[Saved data entries]
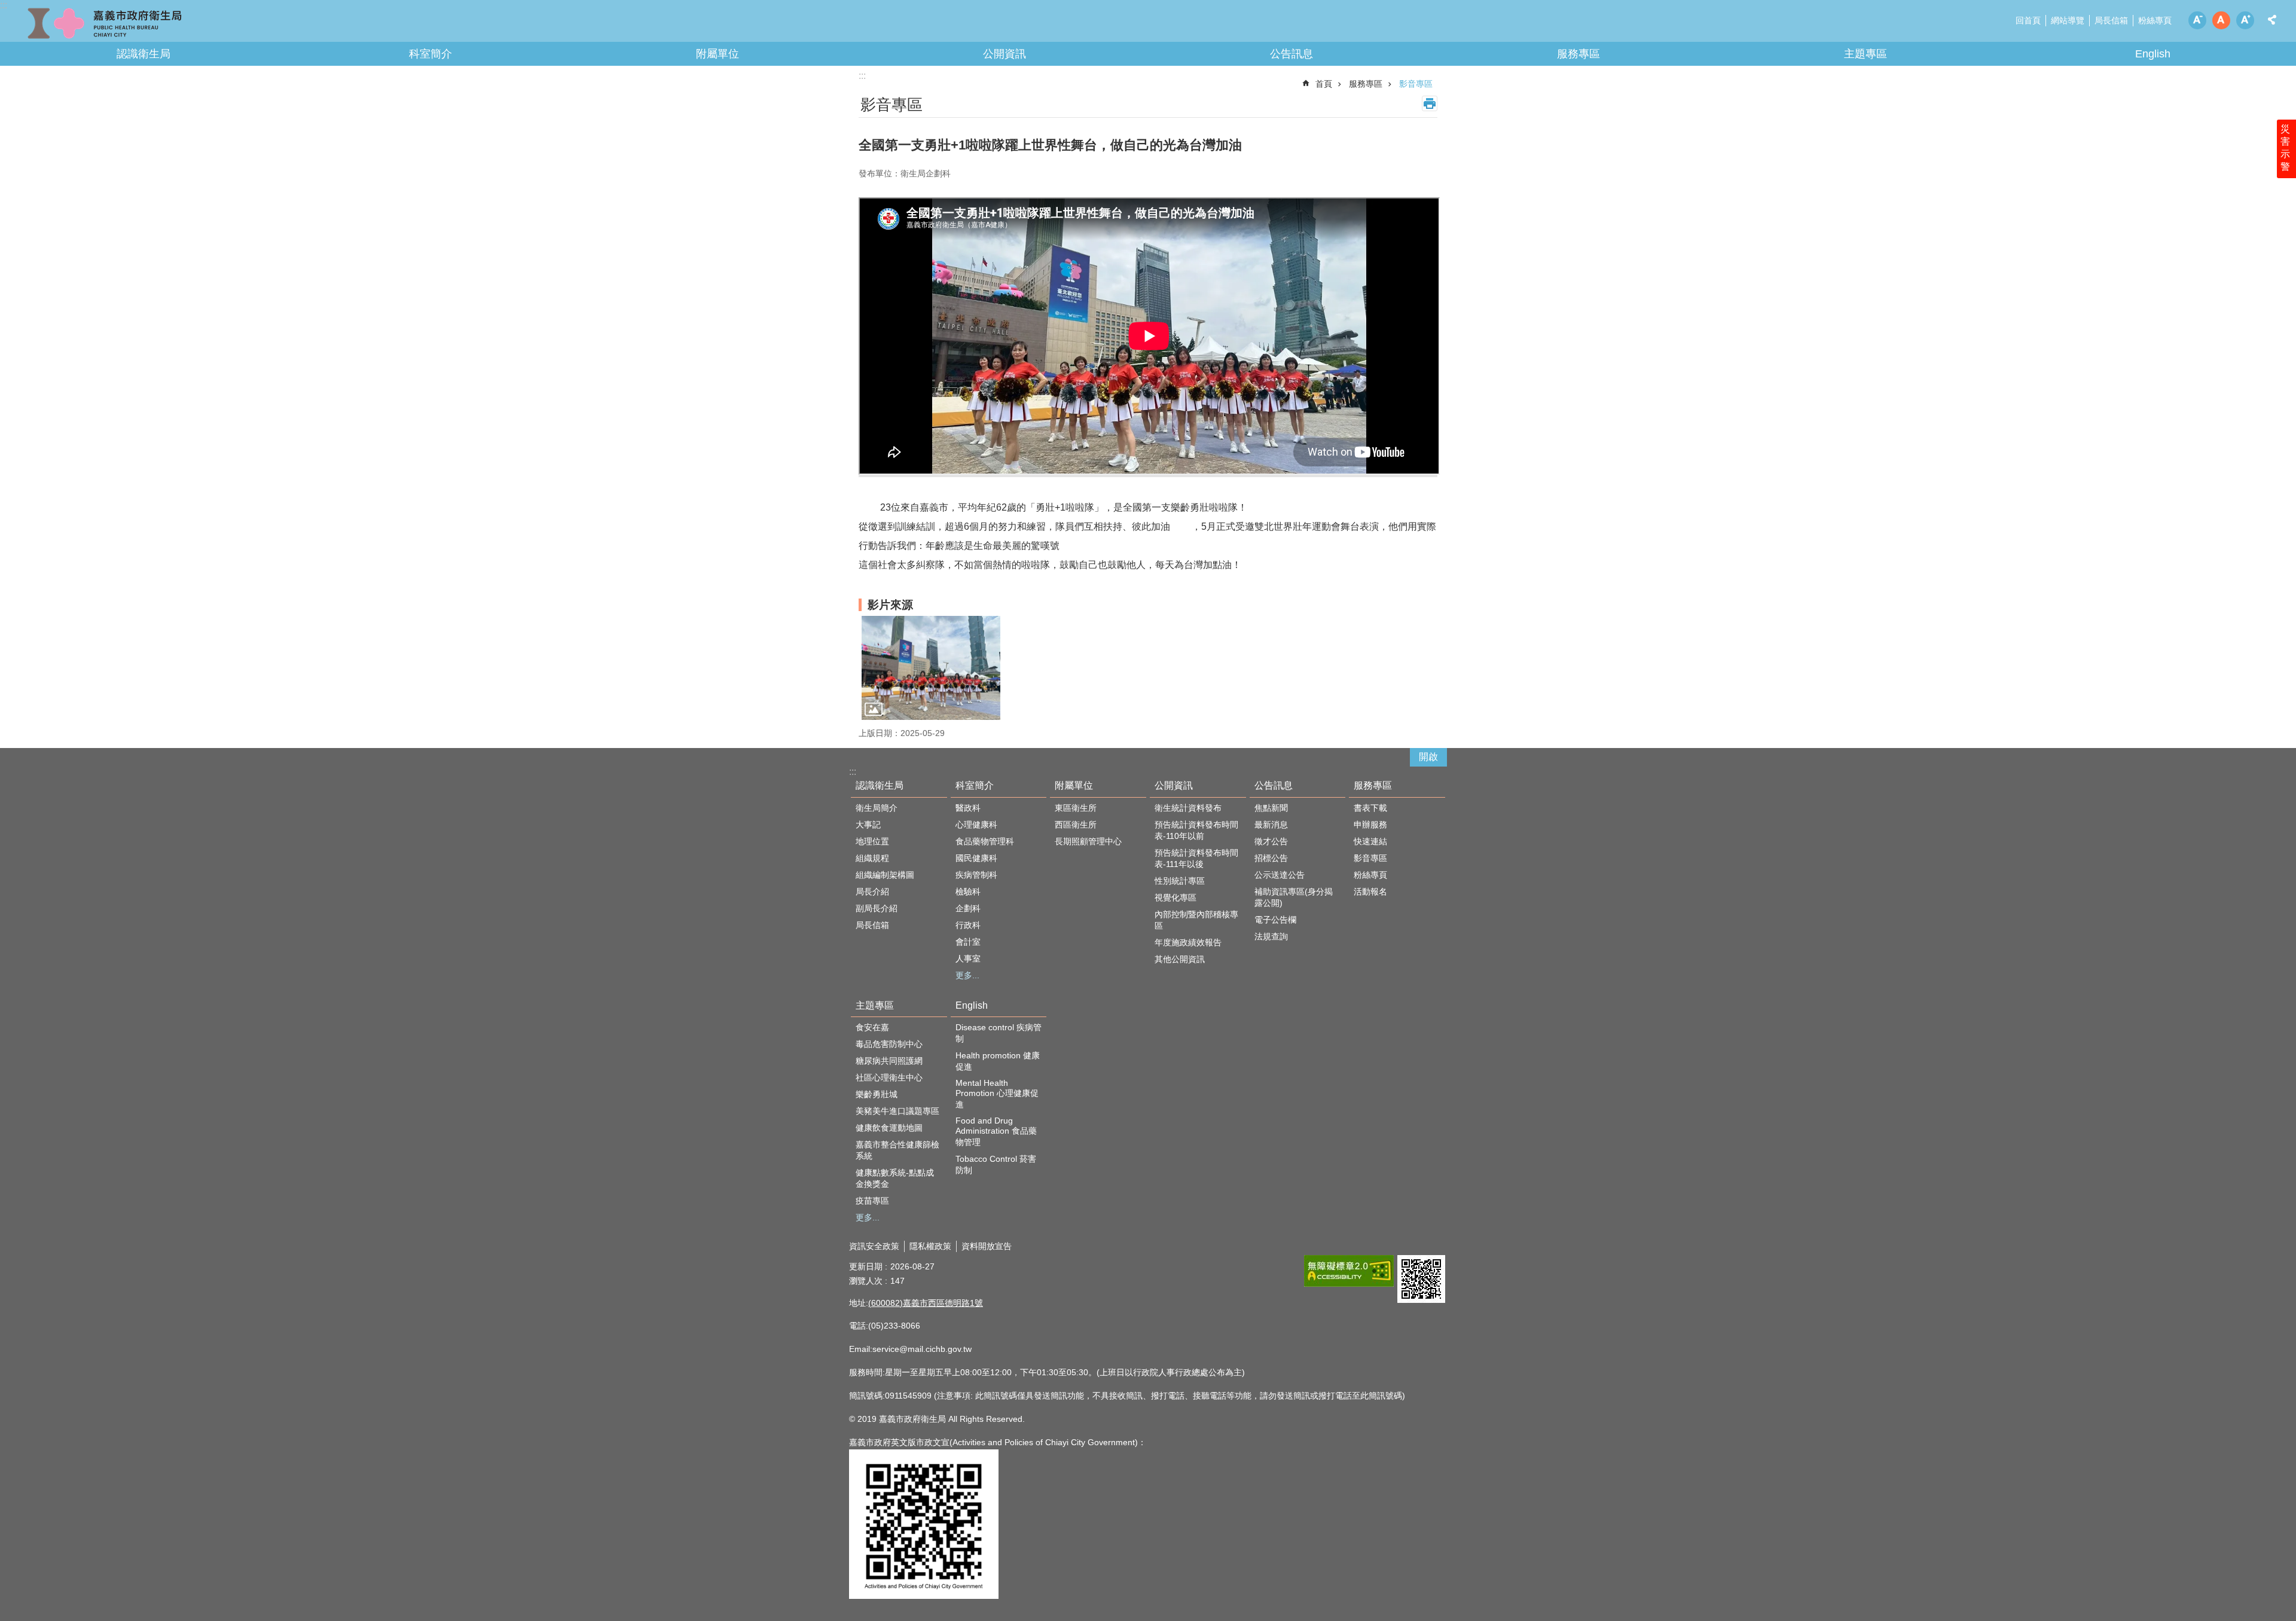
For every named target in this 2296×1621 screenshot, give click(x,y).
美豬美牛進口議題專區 (897, 1111)
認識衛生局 (143, 54)
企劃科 (968, 908)
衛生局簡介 (876, 808)
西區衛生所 (1076, 824)
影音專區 (1416, 83)
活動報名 (1370, 891)
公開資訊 (1004, 54)
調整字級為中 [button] (2221, 20)
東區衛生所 (1076, 808)
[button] (931, 668)
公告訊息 (1291, 54)
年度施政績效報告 (1188, 942)
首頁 (1323, 83)
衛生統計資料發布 (1188, 808)
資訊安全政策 (874, 1246)
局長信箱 (2111, 20)
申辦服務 (1370, 824)
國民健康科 (976, 858)
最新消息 (1271, 824)
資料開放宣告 (986, 1246)
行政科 (968, 925)
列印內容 (1429, 103)
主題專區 (1865, 54)
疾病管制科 (976, 875)
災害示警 (2285, 148)
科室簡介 (430, 54)
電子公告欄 (1275, 919)
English (2152, 54)
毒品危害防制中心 (889, 1044)
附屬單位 (717, 54)
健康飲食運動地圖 (889, 1127)
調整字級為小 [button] (2197, 20)
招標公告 (1271, 858)
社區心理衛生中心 (889, 1077)
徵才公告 (1271, 841)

▸ **REQUIRED WORK**:
The records above should be returned word for word, with every picture left out.

▸ **RESPONSE BELOW**:
For every named target in this 2296×1621 screenshot, give click(x,y).
美豬美牛進口議題專區 (897, 1111)
認識衛生局 (143, 54)
企劃科 (968, 908)
衛生局簡介 (876, 808)
西區衛生所 (1076, 824)
影音專區 (1416, 83)
活動報名 (1370, 891)
公開資訊 (1004, 54)
調整字級為中 [button] (2221, 20)
東區衛生所 (1076, 808)
[button] (931, 668)
公告訊息 (1291, 54)
年度施政績效報告 (1188, 942)
首頁 (1323, 83)
衛生統計資料發布 (1188, 808)
資訊安全政策 (874, 1246)
局長信箱 (2111, 20)
申辦服務 (1370, 824)
國民健康科 (976, 858)
最新消息 (1271, 824)
資料開放宣告 (986, 1246)
行政科 (968, 925)
列印內容 (1429, 103)
主題專區 (1865, 54)
疾病管制科 (976, 875)
災害示警 (2285, 148)
科室簡介 (430, 54)
電子公告欄 (1275, 919)
English (2152, 54)
毒品危害防制中心 (889, 1044)
附屬單位 (717, 54)
健康飲食運動地圖 (889, 1127)
調整字級為小 [button] (2197, 20)
招標公告 (1271, 858)
社區心理衛生中心 (889, 1077)
徵才公告 (1271, 841)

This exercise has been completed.